Biophysical measurements and study design

Aortic stiffness was measured as Young’s Elastic Modulus (EM)66, ex vivo using the tensile test machine (Instron® model 5500 R, United Kingdom) in 220 donor aortic rings. Briefly, each ring was cycled 5 times in the range of 0–200 mmHg at a rate of mm*min-l. EM at a load of 100 mmHg was used to calculate PWV for each aorta via the Moens-Kortweg equation: \(\sqrt{{\rm{EM}}\times \frac{{h}}{2{r}{\rm{\rho }}}}\), where h is the wall thickness, r is arterial radius measured with a digital callipers and ρ is blood density taken as 1.05 g/cm3. Study design for validation studies is illustrated in Fig. 1. For this ex vivo study, ascending and descending thoracic aortic samples from185 donors were used, as these segments differ histologically and embroyologically from the rest of the aorta. Of these donors, less than 10% were treated for CVD. We adopted the extreme-phenotype study design67, and pre-selected samples for lowest (n = 32) and highest (n = 28) EM values. Donors with EM readings of <0.1 MPa were grouped as ‘Low EM’ and those with EM readings of ≥0.25 MPa were grouped as ‘High EM’. Similarly, where donor aortae were stratified by age, individuals ≤32 years (n = 10) were classified as ‘Young’ and those >60 years (n = 10) were classified as ‘Old’.

Statistical Analysis

Data were analyzed using IBM SPSS Statistics (version 23) and GraphPad Prism (version 7) software. One-way analysis of variance (ANOVA) with post-hoc testing compared the differences for continuous parameters and x2 testing compared differences for categorical variables. SNPs were tested for their association with aPWV by stepwise linear regression using an additive model after adjusting for confounding factors associated with aPWV, and the specific portion of variance explained by an R2 change. Unpaired t-test with Welch’s correction were used to compare differences between the two homozygous allele carriers of SNPs and their transcript levels. All the values are expressed as means ± SD in tables, and means ± SEM in figures. A probability value of <0.05 was considered significant.

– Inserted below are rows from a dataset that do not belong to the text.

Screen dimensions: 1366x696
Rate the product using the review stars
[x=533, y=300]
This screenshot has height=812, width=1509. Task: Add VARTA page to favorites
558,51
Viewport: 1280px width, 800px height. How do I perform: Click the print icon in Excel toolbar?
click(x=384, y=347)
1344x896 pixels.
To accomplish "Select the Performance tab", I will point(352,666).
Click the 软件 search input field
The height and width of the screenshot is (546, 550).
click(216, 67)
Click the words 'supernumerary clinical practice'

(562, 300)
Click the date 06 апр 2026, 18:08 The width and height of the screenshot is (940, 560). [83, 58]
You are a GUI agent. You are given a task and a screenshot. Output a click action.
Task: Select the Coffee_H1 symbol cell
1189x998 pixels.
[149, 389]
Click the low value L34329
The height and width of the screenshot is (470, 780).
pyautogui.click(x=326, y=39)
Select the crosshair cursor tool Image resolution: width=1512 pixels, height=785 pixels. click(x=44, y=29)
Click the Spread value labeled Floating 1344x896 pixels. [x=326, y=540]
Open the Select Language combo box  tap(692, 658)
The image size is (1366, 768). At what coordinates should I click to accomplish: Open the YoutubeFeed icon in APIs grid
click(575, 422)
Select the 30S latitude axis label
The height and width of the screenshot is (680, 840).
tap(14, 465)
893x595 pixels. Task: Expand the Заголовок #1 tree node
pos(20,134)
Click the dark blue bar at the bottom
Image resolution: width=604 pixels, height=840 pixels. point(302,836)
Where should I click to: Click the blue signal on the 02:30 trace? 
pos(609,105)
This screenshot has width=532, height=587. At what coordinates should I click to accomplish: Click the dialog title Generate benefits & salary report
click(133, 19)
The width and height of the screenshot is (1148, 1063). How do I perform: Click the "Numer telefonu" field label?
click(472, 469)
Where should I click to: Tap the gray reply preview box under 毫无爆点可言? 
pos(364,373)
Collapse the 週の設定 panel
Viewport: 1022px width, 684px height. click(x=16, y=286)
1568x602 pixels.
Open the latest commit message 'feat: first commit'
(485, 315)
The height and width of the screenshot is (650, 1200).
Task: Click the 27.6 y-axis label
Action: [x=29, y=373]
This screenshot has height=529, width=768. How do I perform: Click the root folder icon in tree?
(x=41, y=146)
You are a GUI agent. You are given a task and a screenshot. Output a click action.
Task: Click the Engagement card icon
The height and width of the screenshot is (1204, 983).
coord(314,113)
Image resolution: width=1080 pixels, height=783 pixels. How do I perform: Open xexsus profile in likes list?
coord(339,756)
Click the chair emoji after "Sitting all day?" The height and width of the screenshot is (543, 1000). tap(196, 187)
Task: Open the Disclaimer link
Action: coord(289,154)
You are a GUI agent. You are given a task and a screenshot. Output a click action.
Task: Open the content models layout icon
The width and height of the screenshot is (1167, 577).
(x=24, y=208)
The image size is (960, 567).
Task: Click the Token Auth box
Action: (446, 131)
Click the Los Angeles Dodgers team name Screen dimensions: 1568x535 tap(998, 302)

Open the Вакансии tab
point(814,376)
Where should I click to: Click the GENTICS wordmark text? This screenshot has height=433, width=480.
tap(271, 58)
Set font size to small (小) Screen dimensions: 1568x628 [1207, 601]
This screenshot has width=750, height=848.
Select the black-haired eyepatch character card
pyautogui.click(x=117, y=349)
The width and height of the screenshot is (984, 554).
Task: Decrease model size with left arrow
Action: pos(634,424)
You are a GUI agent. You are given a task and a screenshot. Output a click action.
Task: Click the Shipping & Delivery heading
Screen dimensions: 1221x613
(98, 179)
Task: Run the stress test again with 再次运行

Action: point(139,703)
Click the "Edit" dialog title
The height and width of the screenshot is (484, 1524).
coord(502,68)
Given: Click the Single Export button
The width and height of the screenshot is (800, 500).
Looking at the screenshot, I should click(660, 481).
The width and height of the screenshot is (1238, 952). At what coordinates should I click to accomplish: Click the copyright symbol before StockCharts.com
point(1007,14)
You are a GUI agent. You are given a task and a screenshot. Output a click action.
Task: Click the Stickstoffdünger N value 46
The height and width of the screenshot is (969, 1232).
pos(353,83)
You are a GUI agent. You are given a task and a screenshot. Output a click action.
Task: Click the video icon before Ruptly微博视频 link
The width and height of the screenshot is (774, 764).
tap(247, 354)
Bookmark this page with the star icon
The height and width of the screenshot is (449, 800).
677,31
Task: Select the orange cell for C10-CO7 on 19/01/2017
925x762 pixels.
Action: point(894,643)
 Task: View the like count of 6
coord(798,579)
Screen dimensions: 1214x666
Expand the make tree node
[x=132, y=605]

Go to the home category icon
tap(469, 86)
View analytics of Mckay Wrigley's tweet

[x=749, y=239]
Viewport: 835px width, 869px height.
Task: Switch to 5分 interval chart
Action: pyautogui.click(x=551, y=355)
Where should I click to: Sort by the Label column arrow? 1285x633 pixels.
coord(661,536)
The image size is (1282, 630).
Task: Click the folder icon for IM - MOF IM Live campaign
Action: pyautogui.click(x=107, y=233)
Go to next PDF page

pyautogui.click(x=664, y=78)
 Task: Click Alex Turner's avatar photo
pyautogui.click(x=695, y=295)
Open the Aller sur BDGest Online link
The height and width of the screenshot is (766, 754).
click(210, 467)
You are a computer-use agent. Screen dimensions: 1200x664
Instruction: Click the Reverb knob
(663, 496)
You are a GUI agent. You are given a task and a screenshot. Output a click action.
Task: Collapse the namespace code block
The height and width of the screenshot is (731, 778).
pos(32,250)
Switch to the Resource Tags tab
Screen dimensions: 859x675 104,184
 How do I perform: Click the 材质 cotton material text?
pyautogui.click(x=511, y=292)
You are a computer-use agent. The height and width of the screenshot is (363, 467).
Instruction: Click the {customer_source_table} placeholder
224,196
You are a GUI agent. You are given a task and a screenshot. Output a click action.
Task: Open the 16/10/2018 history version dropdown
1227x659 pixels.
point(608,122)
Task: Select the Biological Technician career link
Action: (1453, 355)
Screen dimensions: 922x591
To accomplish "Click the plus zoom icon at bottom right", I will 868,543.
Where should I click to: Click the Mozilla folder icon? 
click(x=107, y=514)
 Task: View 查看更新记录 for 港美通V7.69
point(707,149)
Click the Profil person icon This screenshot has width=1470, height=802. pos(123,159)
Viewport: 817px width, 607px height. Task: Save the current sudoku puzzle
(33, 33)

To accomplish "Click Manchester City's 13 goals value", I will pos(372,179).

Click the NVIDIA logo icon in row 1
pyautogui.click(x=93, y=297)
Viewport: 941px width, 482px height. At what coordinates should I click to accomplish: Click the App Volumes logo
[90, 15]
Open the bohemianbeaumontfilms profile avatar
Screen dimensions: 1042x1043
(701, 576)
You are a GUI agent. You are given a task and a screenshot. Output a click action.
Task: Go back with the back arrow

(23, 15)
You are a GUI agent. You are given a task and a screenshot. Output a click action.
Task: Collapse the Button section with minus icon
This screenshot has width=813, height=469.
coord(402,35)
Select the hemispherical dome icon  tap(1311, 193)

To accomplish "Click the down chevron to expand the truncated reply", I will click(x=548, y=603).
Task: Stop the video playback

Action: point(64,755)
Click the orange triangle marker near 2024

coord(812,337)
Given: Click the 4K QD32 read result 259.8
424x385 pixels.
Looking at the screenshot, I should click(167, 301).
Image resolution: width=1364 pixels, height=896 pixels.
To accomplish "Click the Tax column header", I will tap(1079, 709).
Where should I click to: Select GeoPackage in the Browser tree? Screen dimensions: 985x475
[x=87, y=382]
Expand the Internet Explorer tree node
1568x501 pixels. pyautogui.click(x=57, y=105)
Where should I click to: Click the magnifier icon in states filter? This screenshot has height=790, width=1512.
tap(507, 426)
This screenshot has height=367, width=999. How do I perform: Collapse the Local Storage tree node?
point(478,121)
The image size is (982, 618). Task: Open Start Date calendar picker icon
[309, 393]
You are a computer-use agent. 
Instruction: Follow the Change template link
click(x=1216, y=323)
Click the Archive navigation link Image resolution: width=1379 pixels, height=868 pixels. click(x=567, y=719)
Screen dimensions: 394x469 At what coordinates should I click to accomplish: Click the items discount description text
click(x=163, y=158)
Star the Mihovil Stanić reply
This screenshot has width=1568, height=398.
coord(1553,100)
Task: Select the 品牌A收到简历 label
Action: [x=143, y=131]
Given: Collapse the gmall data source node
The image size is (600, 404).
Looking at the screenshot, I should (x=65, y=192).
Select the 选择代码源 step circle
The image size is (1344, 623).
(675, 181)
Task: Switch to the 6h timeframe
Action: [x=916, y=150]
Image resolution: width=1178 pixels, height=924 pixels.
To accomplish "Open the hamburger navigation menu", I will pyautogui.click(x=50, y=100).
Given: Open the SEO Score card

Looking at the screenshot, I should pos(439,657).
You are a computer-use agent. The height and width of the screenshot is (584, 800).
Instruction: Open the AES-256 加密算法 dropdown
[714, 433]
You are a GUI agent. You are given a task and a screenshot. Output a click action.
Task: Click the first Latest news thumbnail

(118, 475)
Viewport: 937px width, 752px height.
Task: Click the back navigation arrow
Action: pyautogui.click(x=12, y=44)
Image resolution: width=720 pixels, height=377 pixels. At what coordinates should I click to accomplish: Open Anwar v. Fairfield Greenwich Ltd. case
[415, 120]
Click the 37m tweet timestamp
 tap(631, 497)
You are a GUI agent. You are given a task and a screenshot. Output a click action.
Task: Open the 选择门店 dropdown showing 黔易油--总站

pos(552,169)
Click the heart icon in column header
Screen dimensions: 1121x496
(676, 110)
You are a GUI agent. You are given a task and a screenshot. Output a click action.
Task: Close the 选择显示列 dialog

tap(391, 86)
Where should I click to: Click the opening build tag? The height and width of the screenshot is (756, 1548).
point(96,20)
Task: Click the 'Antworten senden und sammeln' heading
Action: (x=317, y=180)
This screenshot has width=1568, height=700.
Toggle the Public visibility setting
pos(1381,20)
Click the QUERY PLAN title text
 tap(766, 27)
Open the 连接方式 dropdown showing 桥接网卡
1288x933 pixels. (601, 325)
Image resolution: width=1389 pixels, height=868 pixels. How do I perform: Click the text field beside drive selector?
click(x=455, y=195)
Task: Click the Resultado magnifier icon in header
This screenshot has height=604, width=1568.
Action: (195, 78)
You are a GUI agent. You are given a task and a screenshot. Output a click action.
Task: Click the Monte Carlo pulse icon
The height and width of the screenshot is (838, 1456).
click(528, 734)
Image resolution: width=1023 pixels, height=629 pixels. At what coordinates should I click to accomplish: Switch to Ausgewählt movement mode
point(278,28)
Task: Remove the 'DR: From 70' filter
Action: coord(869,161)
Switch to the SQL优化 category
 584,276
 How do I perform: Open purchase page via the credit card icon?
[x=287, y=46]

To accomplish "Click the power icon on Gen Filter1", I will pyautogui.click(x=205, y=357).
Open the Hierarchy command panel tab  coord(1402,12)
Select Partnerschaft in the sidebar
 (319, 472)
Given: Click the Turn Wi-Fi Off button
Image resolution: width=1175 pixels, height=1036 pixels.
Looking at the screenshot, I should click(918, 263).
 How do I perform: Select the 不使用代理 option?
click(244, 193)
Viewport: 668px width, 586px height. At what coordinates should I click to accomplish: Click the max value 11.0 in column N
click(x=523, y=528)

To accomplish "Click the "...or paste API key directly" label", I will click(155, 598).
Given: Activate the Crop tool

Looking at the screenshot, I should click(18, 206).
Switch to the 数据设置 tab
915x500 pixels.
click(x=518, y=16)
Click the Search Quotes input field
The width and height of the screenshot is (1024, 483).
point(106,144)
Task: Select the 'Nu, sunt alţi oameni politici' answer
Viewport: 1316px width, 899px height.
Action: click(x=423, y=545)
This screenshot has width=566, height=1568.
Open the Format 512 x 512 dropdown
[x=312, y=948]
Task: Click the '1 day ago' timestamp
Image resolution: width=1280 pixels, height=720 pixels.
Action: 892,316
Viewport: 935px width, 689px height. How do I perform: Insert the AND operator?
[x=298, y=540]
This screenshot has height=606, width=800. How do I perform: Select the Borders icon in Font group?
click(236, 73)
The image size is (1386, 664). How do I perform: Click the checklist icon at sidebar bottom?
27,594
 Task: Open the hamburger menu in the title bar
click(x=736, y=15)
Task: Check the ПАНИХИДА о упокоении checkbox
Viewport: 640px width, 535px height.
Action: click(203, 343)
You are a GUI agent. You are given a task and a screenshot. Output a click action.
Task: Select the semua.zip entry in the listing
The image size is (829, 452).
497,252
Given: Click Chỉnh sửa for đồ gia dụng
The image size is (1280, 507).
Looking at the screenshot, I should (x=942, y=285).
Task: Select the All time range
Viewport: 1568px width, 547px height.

For ACAN and FBLN-1 western blot quantifications, statistical significance between groups was determined using non-parametric Mann-Whitney U test. Fold difference in ACAN and FBLN-1 gene expression between low and high EM donor samples was calculated using the 2−ΔCt method where ΔCt = ACAN Ct – GAPDH Ct or FBLN-1 Ct – GAPDH Ct, and statistical significance between low EM and high EM samples determined using the two-tailed Student’s t-test68. A post-hoc ANCOVA analysis was performed to account for confounding effect of age between the two groups.